▶ _読解用本文_
+ + + + +

在野神道人の側からも批判があった『國體の本義』 ~「国教的影響力」をもつと考へたのは、キリスト者の過重評価~ 皇紀2684年

 戦時(大東亜戦争)思想の官憲的統制として神道指令本文でも特に明記されて、後世にまで最も有名なのに、文部省が編纂した『國體の本義』がある。これは政府が、混乱する国民思想、神国思想の調整を考へて編集したものらしいが、その頃の官立大学系学者などの国家精神史、国民道徳論の各流(神道、仏教、特に儒学系)の諸説の間の論争点を避けて一致調整を試みたやうなものである。官憲の財力で、大量の出版をしたではあらうが、格別に神道諸学の間の不一致の問題点などには触れない事に気を配って書かれた一般通俗書だっただけに、人心に格別に深い感動を与へ得るものではなかった。

+ + + + +

▶ _作業指示 1_
記録のうち「How do I perform: Select the timestamp」を含む行から「point(303,182)」を含む行までを、「black dot」を「gray dot」に置き換えて修正し、ほかは変えずにその範囲だけを示してください。
本文と記録は互いに無関係です。

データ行
+ + + + +

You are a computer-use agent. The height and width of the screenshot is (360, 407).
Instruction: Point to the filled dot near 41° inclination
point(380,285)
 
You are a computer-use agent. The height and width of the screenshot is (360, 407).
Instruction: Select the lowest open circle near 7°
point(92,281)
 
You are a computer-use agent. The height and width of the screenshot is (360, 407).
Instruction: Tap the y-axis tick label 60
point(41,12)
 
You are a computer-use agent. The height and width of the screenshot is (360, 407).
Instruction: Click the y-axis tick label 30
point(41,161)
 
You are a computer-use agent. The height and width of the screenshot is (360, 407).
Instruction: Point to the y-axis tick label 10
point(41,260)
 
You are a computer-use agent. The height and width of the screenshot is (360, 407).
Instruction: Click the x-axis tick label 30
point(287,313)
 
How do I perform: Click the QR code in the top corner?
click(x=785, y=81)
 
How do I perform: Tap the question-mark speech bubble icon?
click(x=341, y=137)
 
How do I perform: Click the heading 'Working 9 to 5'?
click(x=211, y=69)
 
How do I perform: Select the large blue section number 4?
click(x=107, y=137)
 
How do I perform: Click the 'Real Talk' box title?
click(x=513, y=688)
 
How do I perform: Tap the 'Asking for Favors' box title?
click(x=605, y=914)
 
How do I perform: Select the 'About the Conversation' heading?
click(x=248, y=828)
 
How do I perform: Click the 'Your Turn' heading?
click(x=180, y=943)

+ + + + +

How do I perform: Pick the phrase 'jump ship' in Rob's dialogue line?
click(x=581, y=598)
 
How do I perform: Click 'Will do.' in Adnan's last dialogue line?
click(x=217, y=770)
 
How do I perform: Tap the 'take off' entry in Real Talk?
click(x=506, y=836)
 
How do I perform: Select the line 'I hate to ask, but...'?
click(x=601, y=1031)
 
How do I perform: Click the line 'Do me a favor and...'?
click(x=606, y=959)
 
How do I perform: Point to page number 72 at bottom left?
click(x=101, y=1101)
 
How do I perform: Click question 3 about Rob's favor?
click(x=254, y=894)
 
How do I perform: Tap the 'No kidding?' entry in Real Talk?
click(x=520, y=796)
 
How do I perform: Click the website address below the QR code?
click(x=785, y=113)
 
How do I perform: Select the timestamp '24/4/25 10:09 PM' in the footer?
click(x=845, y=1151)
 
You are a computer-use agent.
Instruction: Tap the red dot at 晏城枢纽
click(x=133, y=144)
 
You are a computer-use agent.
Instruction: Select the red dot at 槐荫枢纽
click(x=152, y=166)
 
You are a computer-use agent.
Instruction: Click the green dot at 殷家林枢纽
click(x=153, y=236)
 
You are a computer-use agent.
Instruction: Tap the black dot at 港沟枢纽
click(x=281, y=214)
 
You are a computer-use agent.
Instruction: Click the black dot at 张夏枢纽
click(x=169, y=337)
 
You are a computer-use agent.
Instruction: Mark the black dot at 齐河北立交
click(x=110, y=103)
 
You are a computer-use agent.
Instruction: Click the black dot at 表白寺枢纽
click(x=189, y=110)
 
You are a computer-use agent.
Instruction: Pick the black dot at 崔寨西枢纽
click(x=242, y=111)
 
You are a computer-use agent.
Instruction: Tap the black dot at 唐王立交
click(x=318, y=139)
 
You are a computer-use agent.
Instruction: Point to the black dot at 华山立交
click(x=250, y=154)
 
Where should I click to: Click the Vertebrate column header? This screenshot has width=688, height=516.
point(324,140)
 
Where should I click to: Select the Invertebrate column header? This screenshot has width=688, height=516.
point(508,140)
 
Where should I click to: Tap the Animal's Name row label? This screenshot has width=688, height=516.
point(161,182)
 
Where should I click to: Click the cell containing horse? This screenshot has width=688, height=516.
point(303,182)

+ + + + +

▶ _作業指示 2_
本文を一字も変えずに全文書き写してください。

▶ _解答全文 1_
How do I perform: Select the timestamp '24/4/25 10:09 PM' in the footer?
click(x=845, y=1151)
 
You are a computer-use agent.
Instruction: Tap the red dot at 晏城枢纽
click(x=133, y=144)
 
You are a computer-use agent.
Instruction: Select the red dot at 槐荫枢纽
click(x=152, y=166)
 
You are a computer-use agent.
Instruction: Click the green dot at 殷家林枢纽
click(x=153, y=236)
 
You are a computer-use agent.
Instruction: Tap the gray dot at 港沟枢纽
click(x=281, y=214)
 
You are a computer-use agent.
Instruction: Click the gray dot at 张夏枢纽
click(x=169, y=337)
 
You are a computer-use agent.
Instruction: Mark the gray dot at 齐河北立交
click(x=110, y=103)
 
You are a computer-use agent.
Instruction: Click the gray dot at 表白寺枢纽
click(x=189, y=110)
 
You are a computer-use agent.
Instruction: Pick the gray dot at 崔寨西枢纽
click(x=242, y=111)
 
You are a computer-use agent.
Instruction: Tap the gray dot at 唐王立交
click(x=318, y=139)
 
You are a computer-use agent.
Instruction: Point to the gray dot at 华山立交
click(x=250, y=154)
 
Where should I click to: Click the Vertebrate column header? This screenshot has width=688, height=516.
point(324,140)
 
Where should I click to: Select the Invertebrate column header? This screenshot has width=688, height=516.
point(508,140)
 
Where should I click to: Tap the Animal's Name row label? This screenshot has width=688, height=516.
point(161,182)
 
Where should I click to: Click the cell containing horse? This screenshot has width=688, height=516.
point(303,182)

▶ _解答全文 2_
在野神道人の側からも批判があった『國體の本義』 ~「国教的影響力」をもつと考へたのは、キリスト者の過重評価~ 皇紀2684年

 戦時(大東亜戦争)思想の官憲的統制として神道指令本文でも特に明記されて、後世にまで最も有名なのに、文部省が編纂した『國體の本義』がある。これは政府が、混乱する国民思想、神国思想の調整を考へて編集したものらしいが、その頃の官立大学系学者などの国家精神史、国民道徳論の各流(神道、仏教、特に儒学系)の諸説の間の論争点を避けて一致調整を試みたやうなものである。官憲の財力で、大量の出版をしたではあらうが、格別に神道諸学の間の不一致の問題点などには触れない事に気を配って書かれた一般通俗書だっただけに、人心に格別に深い感動を与へ得るものではなかった。